Several weeks ago I wrote a post
celebrating the crowdfunding phenomenon and its positive implications for the
innovators out there who are dreaming up tomorrow’s app-development programs,
portable solar power stations,
360-degree panoramic film lenses
and even wearable Internet connectivity
devices.
While I’m definitely very enthused about this democratized
form of startup funding, the following VentureBeat article
– and its chronicles of Kickstarter projects gone astray – got me thinking
about how the very traits that make crowdfunding an equalizer can also lead to
fly-by-the-seat-of-their-pants mishaps. Case in point: the problematic
jellyfish aquarium
that somehow ended up dashing the very creatures it wished to display against
the rocks. Combining the hard-to-keep jellies with a haphazard plan for
delivering a finished product to funders, I’m afraid these entrepreneurs bit
off more than they could chew. No amount of crowdfunding can make up for a lack
of business acumen or plain old simple common sense.
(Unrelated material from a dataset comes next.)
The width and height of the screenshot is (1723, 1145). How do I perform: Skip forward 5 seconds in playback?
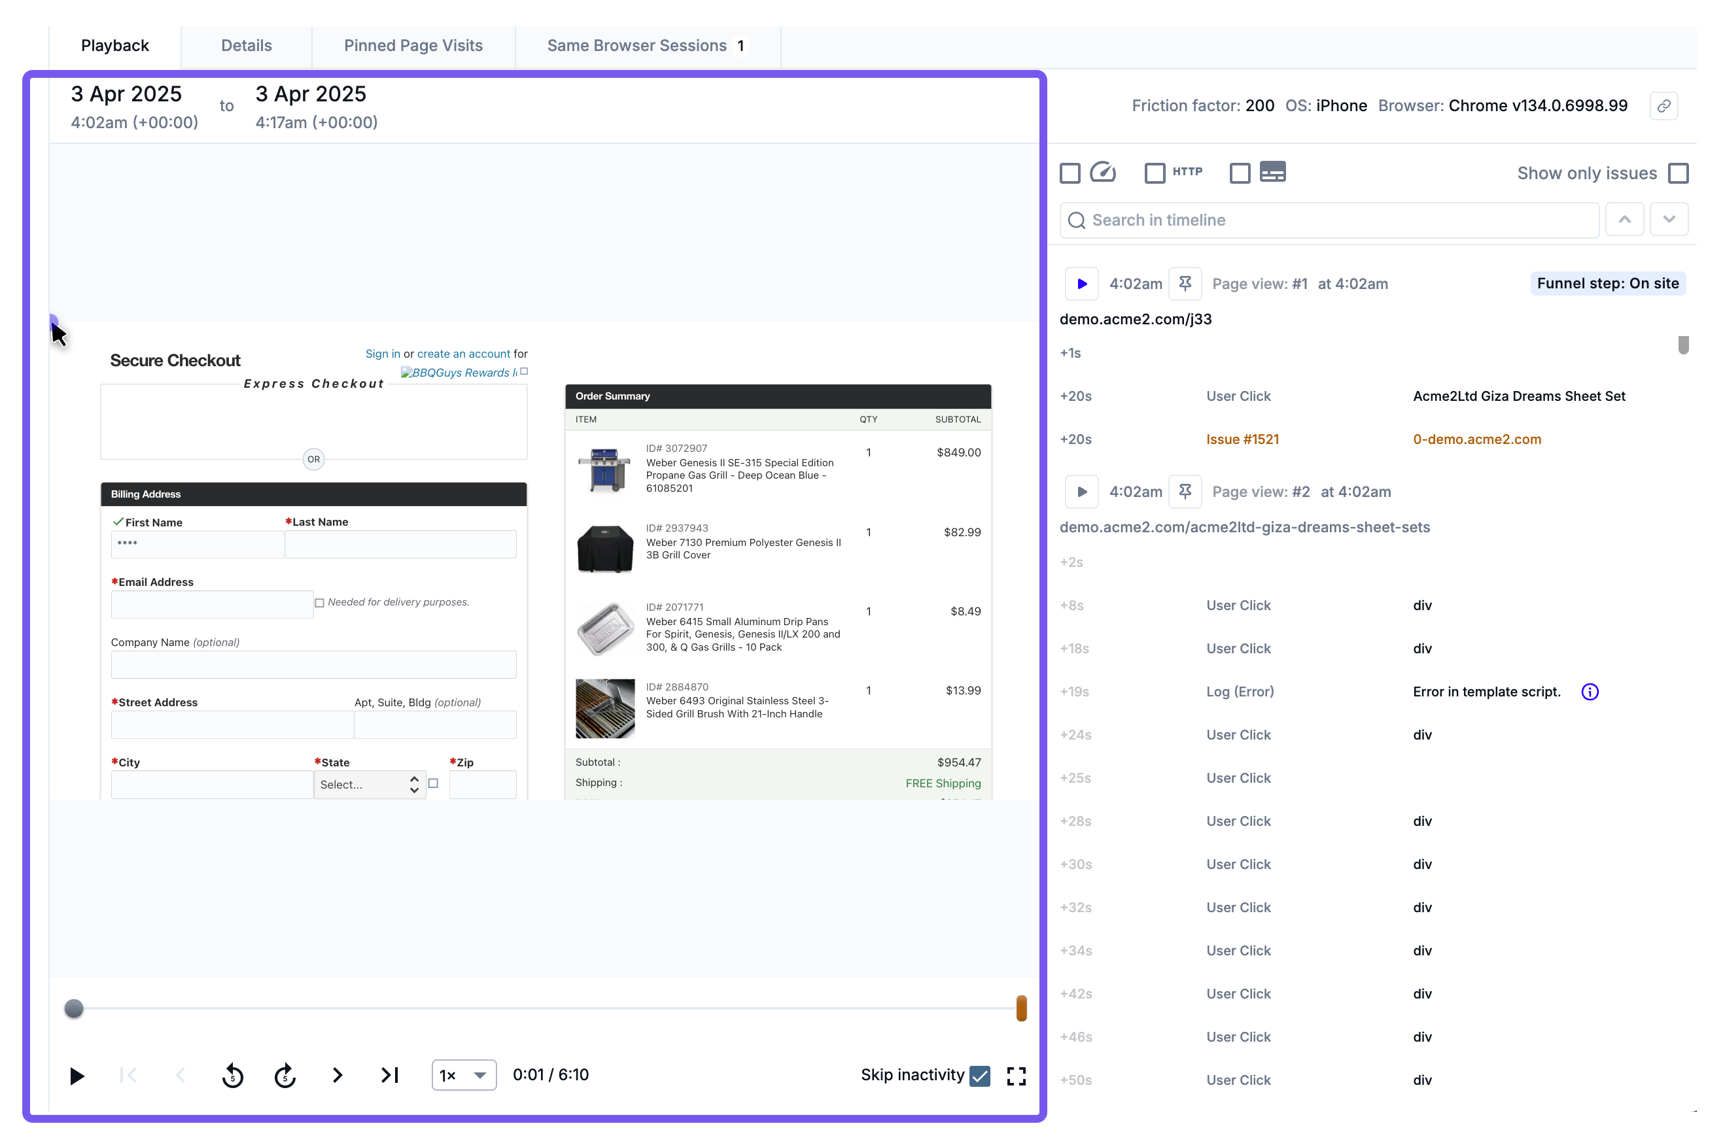pyautogui.click(x=285, y=1076)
To further my point, a recent Wall Street Journal article The
Good, The Bad and The Crowdfunded highlights some of the massive successes and
failures from the crowdfunding king, Kickstarter.
Regardless of these highs and lows, is definitely a trend to
watch, with the potential to open up all sorts of opportunities both for
entrepreneurs and investors. Just look
at all the TED
discussions on the topic or at this venture,
Fundrise, which aims to simplify putting money into real estate. The Washington,
DC food-and-fashion market concept of Maketto, which is being financed through
Fundrise, seems like the kind of niche business that could really catch on in a
bigger way if crowdfunding finds its place in our economy.
Something tells me it will, kinks or not.